Let me start by telling you about my history with Linux. I have been using linux since 1993 when I installed Slackware on my Northgate 25mhz 386. I did not have a PPP or SLIP connection to the internet back then so I downloaded the disk images at work and copied them on to floppies and took them home. I can’t remember how many disks there were but I am certain it was over 20. Having fooled around with Minix and even installed on a floppy and booted it on one of my old 8086 computers, I was familiar with the process of bootstraping an operating system install. Slackware made it much easier but there were still some pretty hariy parts to the installation. That system still boots, I never throw anything away. I was still doing most of my development in Windows at the time so I mostly used it to fool around. Since then, I have installed several versions of RedHat, Mandrake, and Debian. One particularly good experience was with a RedHat derivative called ClarkConnect. I never could get Debian to work for me, but I don’t blame the distro, I just did not have the patience to work around some network card issues.
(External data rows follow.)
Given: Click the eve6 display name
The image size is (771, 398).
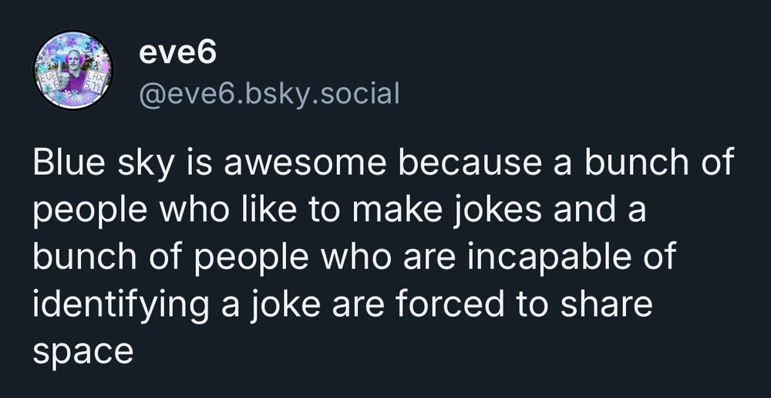Looking at the screenshot, I should [177, 52].
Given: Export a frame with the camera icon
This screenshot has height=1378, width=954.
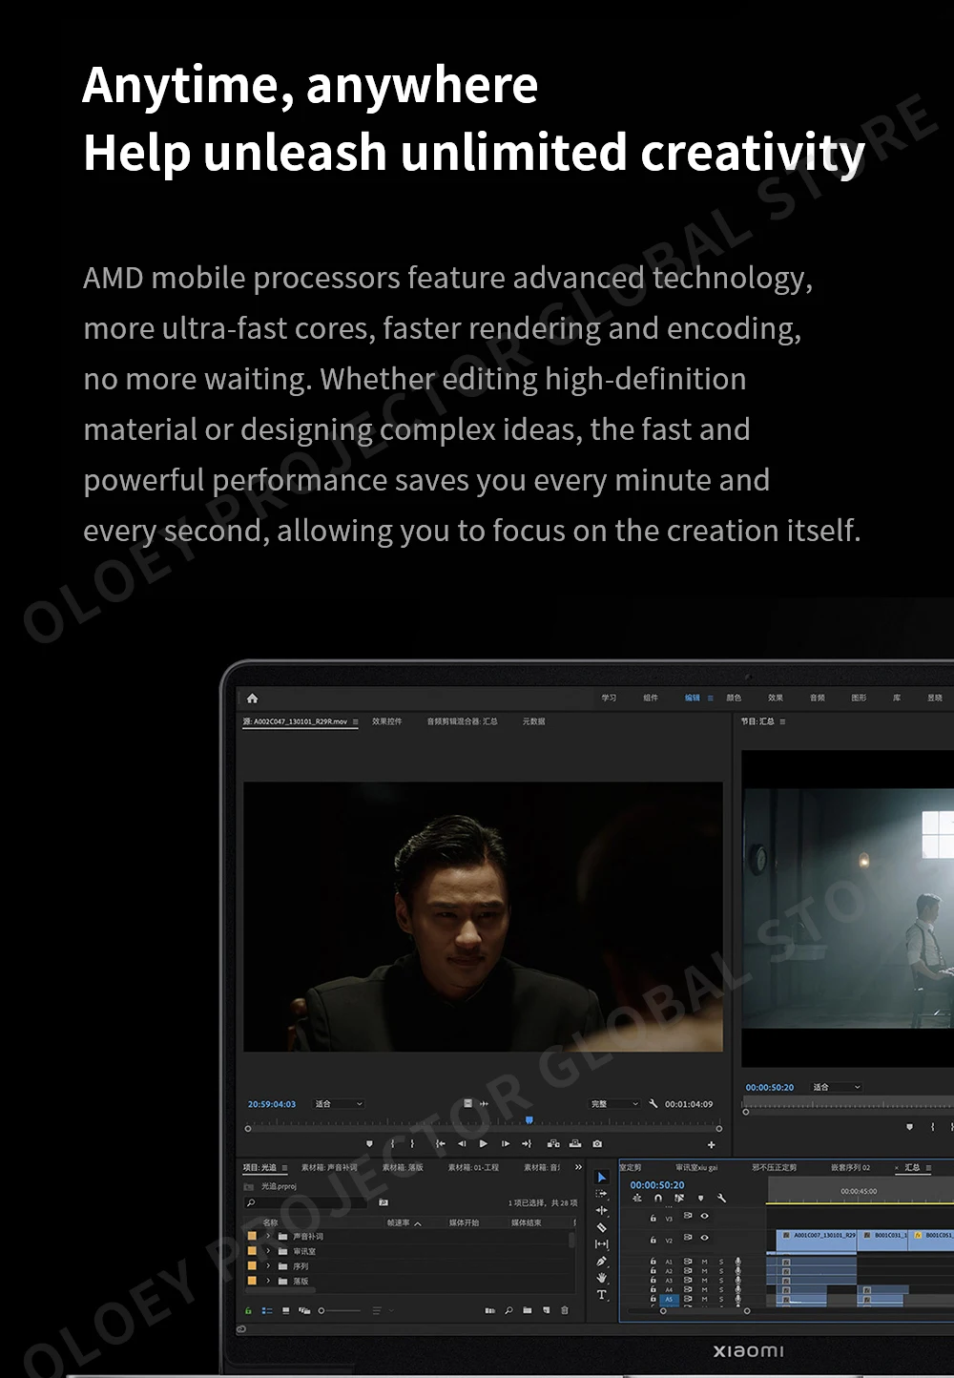Looking at the screenshot, I should pyautogui.click(x=596, y=1144).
On several occasions I have been in a situation where I wanted to upgrade a single component on one of my systems. Sometimes, the upgrade to a new version isn’t available for the distro or is but requires upgrading several other libraries and packages which have implications to still other components. This is commonly known as dependency hell. On these occasions I usually just punted and installed from source tar ball. This never sat well with me because I hated having software that was not under the package management system. I was expressing this frustration to Chris and said wouldn’t it be great if a packaging system existed that built from source and therefore the only version dependencies were due to true reliance on new features or APIs not just because that was the version the package maintainer compiled the software with. And he said: here is your wish come true.

Gentoo Installed

I like to dive right in so I downloaded the 2004.2 live CD install and proceeded to do an install on my Dell Inspiron 9100 laptop. Being the f*cking crazy geek that I am, I chose a stage 1 install ( More on what that is later ). The process was slow, I spent several days doing the first install. After lots of reboots and some scary moments when I thought I had hosed my Windows install. To some, that might not sound like a problem, but I still had some important client data on there.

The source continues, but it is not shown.